> _TASK INPUT_:
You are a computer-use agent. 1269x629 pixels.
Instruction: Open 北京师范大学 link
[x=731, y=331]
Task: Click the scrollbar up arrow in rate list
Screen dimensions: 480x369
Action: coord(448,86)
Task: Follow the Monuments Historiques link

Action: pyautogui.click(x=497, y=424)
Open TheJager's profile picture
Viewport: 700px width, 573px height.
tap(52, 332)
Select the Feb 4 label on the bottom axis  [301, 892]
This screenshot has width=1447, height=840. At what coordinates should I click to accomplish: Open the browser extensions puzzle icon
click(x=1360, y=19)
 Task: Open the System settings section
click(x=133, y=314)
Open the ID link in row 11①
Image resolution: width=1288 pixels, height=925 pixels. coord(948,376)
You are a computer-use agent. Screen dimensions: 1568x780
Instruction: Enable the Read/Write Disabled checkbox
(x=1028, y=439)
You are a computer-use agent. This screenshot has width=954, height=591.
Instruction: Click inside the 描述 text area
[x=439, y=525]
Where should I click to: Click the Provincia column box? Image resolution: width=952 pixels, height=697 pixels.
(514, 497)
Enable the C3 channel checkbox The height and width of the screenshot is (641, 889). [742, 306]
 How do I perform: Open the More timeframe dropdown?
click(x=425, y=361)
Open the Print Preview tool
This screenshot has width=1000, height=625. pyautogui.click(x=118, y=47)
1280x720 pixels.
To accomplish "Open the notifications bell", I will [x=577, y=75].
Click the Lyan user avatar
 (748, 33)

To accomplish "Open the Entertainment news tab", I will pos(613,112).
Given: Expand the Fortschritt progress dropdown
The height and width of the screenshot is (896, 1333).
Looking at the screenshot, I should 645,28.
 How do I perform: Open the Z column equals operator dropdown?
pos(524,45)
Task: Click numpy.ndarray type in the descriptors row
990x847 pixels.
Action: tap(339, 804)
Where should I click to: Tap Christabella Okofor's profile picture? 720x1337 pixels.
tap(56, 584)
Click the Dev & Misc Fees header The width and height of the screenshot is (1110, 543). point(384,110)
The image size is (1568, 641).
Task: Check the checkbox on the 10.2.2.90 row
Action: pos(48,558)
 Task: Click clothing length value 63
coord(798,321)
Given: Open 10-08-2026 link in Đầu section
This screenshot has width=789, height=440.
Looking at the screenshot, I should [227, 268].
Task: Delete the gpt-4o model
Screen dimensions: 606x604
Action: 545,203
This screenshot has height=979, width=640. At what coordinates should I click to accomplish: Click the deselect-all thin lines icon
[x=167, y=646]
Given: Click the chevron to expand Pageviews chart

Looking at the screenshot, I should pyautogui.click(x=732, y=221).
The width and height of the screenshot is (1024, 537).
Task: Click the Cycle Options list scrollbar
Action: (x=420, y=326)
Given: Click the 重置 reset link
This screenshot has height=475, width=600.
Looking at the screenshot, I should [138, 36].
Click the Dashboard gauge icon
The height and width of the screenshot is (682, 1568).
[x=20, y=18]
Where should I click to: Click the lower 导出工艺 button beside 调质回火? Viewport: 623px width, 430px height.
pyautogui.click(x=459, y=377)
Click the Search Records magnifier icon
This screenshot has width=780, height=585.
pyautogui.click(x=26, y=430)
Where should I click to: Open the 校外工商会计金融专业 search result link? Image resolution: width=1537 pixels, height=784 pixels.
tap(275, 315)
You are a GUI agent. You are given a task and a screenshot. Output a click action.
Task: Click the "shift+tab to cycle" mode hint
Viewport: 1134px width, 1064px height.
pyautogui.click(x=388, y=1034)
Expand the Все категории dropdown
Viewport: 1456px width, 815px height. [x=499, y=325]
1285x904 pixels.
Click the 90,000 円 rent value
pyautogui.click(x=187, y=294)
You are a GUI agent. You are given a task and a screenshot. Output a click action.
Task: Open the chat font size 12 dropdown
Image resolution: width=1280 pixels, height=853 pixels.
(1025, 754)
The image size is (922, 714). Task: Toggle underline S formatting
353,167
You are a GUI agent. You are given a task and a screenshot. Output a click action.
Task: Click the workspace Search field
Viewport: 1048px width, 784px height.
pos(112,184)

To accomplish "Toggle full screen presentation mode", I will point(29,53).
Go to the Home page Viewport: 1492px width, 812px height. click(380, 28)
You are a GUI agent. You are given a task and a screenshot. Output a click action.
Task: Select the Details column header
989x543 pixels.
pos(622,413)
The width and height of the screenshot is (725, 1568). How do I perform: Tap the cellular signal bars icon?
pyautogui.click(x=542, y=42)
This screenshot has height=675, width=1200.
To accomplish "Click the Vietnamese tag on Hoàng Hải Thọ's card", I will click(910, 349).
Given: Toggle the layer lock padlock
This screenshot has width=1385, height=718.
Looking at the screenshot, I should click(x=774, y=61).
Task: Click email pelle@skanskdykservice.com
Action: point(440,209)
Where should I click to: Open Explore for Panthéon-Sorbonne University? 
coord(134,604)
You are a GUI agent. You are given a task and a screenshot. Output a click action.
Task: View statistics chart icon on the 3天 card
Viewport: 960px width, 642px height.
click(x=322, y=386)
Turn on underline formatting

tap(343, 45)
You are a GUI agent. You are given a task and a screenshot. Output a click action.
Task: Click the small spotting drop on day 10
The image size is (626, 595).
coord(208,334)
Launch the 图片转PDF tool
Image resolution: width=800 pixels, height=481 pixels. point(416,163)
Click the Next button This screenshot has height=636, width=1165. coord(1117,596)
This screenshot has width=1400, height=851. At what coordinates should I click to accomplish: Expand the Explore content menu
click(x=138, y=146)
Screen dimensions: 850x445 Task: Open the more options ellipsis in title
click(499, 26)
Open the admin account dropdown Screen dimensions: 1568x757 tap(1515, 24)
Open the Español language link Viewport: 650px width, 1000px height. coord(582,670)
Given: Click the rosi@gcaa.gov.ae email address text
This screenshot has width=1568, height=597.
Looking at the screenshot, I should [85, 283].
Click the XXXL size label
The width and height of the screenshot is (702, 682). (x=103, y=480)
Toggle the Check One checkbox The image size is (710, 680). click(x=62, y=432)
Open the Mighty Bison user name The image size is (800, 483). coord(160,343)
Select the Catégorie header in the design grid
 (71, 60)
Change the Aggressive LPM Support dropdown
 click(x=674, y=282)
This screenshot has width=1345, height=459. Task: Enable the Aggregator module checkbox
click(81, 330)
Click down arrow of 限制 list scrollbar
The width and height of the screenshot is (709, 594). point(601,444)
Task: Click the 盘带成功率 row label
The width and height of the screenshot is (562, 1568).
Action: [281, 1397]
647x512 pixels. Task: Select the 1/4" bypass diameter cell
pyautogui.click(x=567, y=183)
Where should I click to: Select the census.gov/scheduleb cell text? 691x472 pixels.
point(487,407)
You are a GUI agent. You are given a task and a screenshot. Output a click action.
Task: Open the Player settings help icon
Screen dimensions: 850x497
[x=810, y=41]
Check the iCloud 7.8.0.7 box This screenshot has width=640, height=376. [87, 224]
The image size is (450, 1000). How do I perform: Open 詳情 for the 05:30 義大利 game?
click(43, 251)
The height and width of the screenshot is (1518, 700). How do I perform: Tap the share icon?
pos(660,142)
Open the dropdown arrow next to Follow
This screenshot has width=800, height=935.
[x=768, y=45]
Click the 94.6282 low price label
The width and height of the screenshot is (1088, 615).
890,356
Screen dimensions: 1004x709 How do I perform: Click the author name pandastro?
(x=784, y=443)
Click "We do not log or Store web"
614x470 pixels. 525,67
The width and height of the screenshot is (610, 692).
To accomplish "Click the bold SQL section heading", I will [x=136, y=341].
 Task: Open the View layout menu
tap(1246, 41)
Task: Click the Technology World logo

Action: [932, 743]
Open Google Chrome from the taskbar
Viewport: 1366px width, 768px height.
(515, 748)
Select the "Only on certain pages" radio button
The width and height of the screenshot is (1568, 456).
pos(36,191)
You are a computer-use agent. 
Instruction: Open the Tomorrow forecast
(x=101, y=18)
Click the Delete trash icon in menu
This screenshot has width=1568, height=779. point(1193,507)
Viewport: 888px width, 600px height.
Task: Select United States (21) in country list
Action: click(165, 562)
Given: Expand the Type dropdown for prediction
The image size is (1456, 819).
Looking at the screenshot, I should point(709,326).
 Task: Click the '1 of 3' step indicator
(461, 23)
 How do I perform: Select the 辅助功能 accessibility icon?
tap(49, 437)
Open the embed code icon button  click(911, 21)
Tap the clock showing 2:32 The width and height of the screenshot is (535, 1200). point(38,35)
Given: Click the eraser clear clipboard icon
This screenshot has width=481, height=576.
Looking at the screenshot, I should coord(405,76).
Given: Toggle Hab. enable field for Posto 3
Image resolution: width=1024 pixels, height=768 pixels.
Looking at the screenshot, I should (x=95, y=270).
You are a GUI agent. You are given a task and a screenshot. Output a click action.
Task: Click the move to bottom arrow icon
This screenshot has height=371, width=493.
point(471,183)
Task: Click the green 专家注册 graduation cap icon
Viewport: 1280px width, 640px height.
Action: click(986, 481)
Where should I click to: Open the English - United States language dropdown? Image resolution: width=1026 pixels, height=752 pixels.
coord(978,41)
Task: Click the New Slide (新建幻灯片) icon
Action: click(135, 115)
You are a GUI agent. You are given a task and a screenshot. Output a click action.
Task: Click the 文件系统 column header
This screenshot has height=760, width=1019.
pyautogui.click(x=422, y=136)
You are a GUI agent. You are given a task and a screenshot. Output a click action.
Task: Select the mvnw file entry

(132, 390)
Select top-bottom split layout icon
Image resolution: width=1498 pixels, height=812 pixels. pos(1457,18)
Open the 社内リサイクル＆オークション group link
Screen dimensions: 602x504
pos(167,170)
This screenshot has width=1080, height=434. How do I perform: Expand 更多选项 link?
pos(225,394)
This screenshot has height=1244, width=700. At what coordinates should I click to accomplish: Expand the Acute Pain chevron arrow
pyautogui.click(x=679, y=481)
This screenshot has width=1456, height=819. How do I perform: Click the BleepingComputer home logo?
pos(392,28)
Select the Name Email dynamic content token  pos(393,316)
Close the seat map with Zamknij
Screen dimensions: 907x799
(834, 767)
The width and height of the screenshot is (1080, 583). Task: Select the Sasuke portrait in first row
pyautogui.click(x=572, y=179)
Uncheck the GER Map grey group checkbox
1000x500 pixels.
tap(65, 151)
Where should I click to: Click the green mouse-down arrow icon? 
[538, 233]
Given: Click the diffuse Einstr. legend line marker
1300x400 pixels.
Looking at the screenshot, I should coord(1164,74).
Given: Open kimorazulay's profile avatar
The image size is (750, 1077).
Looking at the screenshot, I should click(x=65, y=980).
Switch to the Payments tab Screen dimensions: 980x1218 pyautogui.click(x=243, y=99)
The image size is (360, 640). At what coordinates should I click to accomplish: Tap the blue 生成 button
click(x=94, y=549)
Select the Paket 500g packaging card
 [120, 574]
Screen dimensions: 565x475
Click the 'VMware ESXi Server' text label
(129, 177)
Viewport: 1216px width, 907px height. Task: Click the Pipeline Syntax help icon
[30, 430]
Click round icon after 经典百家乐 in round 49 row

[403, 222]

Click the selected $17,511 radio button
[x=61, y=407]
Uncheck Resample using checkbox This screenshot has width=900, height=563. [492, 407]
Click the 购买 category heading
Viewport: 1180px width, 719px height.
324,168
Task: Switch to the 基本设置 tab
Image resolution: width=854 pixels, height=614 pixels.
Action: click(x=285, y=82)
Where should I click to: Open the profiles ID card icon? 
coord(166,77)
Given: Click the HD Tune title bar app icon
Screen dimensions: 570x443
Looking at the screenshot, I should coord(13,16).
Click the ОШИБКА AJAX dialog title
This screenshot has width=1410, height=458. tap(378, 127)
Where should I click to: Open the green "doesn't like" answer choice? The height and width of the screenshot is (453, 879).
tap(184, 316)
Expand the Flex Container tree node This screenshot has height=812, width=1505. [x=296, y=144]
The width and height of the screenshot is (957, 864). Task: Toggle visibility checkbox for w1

> _GOAL OF THE EXERCISE_:
Find the string "heading" in the data. Report each line it appears in.

> _RESPONSE AREA_:
To accomplish "Click the bold SQL section heading", I will [x=136, y=341].
Click the 购买 category heading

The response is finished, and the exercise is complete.